The Film Society of Lincoln Center has unveiled the lineup for the third annual Neighboring Scenes, “a seventeen-film showcase of contemporary Latin American cinema,” running from February 28 through March 4.

And Stranger Than Fiction, the weekly documentary series hosted by Thom Powers and Raphaela Neihausen and presented by IFC Center, has announced that nine titles will roll out during its winter season from Tuesday through March 27.

To the New York Times, where Ben Kenigsberg spotlights Crimes of Passion: The Erotic Thriller, opening today at the Quad and running through February 17, and Documentarists for a Day, opening today and running through February 20 at Anthology Film Archives. Elisa Wouk Almino has more on Documentarists at Hyperallergic, focusing on Agnès Varda’s Black Panthers (1968) and Murs Murs (1980). And at Screen Slate, Caroline Golum writes about Shohei Imamura’s “post-modern docudrama” A Man Vanishes (1967).

“Filled with lovely natural landscapes that have been meticulously framed and photographed, Legend of the Mountain [1979] is often a visual ravishment,” writes Manohla Dargis in the NYT. “And while King Hu certainly likes to move the camera—it sweeps, swoops and sometime breaks into a near-run—he also likes to linger on images as if encouraging you to admire their compositional harmony.” Today through Wednesday at the Metrograph; more from Sean Gilman in the Notebook.

“Before Black Panther there was . . . an entire alternative cinematic history of black screen heroes who challenged establishment power structures through their sheer existence.” From today through February 18, BAMcinématek presents Fight the Power: Black Superheroes on Film. Have a look at Nathan Gelgud’s trading cards, and then another at Posteritati’s gallery of posters for films in the series.

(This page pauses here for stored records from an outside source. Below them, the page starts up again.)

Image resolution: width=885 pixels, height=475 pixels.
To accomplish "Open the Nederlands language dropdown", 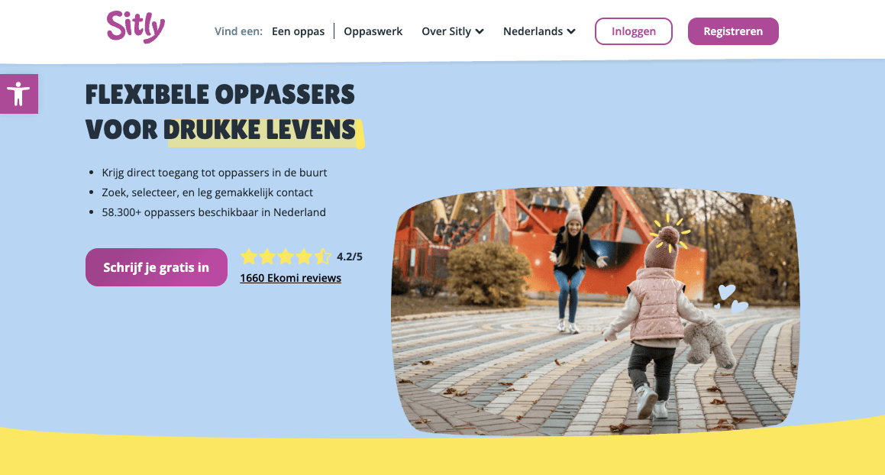I will tap(539, 31).
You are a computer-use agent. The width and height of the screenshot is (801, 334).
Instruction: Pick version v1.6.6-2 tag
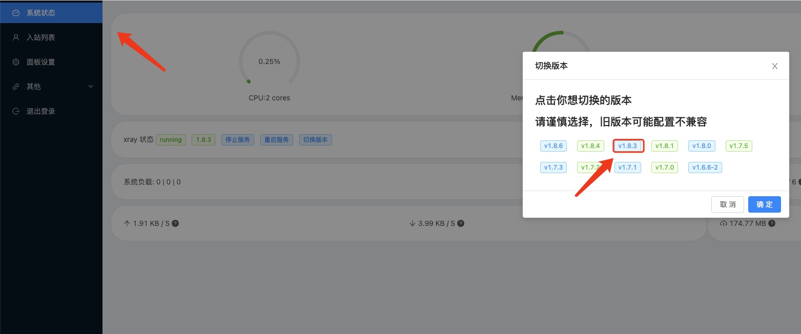pos(705,167)

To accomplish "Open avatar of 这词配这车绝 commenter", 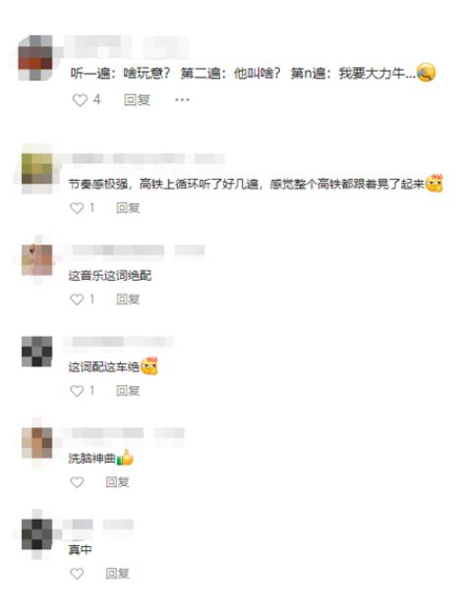I will pos(36,352).
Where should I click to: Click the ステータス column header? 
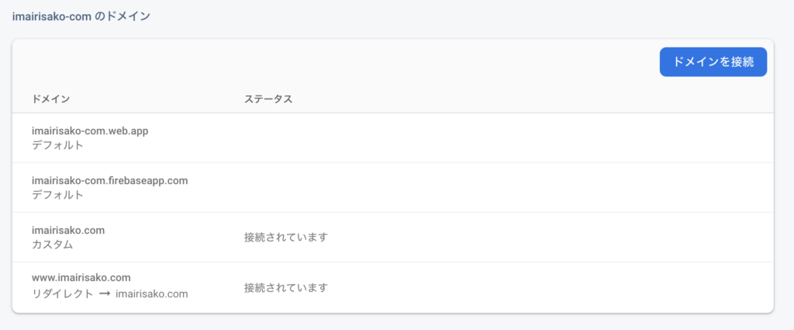268,99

Ongoing: 60s Verité at Film Forum, Martin Scorsese Presents Republic Rediscovered: New Restorations from Paramount Pictures at MoMA, and Tell Me: Women Filmmakers, Women’s Stories at the Metrograph.

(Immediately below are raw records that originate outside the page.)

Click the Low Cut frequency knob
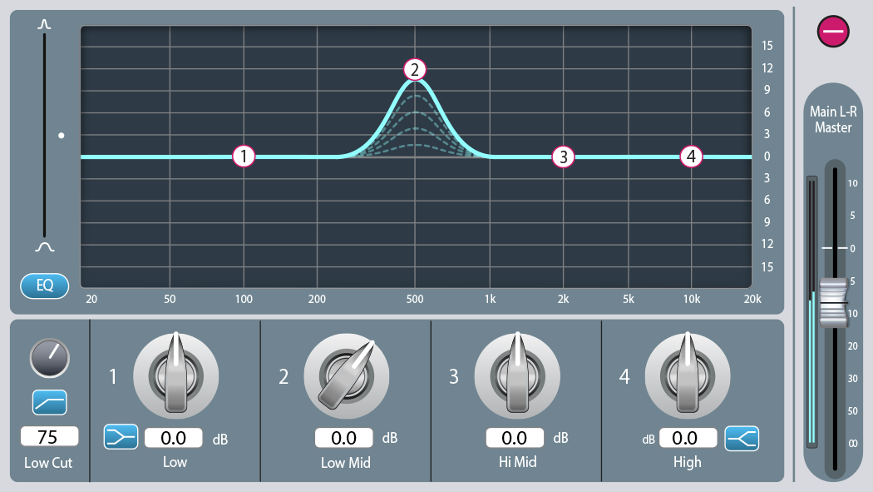 [x=50, y=358]
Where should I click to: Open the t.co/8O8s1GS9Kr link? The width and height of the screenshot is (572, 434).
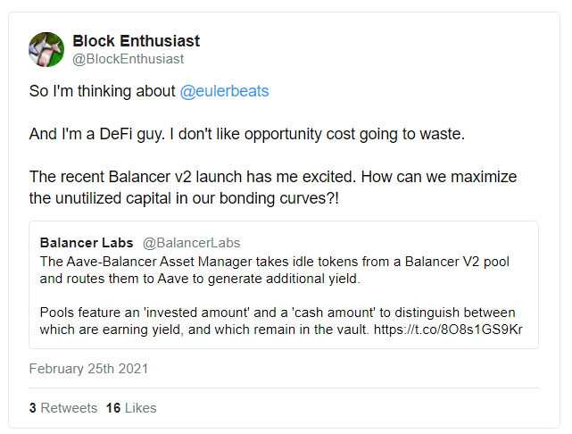point(448,330)
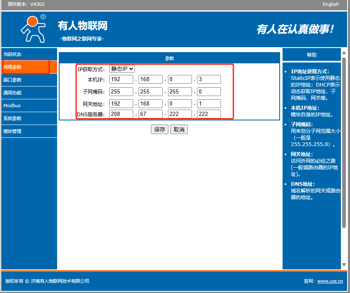Image resolution: width=350 pixels, height=293 pixels.
Task: Open the Modbus settings page
Action: tap(12, 106)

Los Angeles. Tomorrow night, Kino Slang presents Jacques Tourneur’s The Boss Didn’t Say Good Morning (1937) and Boris Barnet and Konstantin Yudin’s The Wrestler and the Clown (1957) at the Echo Park Film Center.

Working Girls: America’s Career Women on Screen opens today at the Billy Wilder Theater and runs through March 24. Stephen Saito’s interviewed programmer KJ Relth: “‘I don’t want to martyr myself, but there’s so much research and a lot of watching and digging and consideration,’ Relth said recently during a rare moment away from scouring the globe for 35 mm prints, writing program notes and securing the last-minute confirmation of guests such as Sigourney Weaver, who will be appearing in conversation with the Los Angeles Times’ Jen Yamato this Friday”—tonight!—“to discuss Working Girl to launch the series.”

And Nathaniel Bell rounds up more local goings on in the LA Weekly.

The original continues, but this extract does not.